Rehman Malik, Wah Ustad!

I don’t understand why Pakistan’s interior minister Rehman Malik’s ten commandments to the cricket team should cause a “furore”. All the poor guy did was to lay down some basic rules: thou shalt concentrate on practice, thou shalt go to bed early, thou shalt wake up according to schedule, thou shalt ensure discipline, thou shalt dedicate yourself to the game for Pakistan, thou shalt not indulge in match-fixing…

Now, this is the one that has raised eyebrows among former players. Zaheer Abbas said he is demoralising players. Rubbish. Their ammis, abbas and biwis would be telling them the same things, except probably the last. Imran Khan thinks the minister has problems with the English language, so he must have meant something else. How many of us can understand the language used in scriptures?

The idea that he is spying on the team is ridiculous. Or maybe it is meant to sound like that. 

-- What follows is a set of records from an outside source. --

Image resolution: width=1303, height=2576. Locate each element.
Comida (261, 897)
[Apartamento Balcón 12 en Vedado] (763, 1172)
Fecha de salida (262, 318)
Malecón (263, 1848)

Rehman Malik needs to be applauded for thinking on his feet. He is acting as cricket’s messiah by declaring that his country has sent “clean players” and can’t take chances after the ICC had banned three for spot-fixing. His target is not the players at all. He is preparing the ground for the outcome of the game. (Yes, I understand his English and more.)

If Pakistan wins the semis against India, then not only will the country rejoice but Pakistan’s image as detergent nation will also get a boost. If it loses, then pin it down to match-fixing. And everyone knows that such fixing is not a one-way street. So, which is the other one? Conspiracy theories galore will float. Rehman Malik and the Pakistan government will have ready scapegoats and their own hands will be clean. If only the cricketing greats understood basic bat and ball stuff.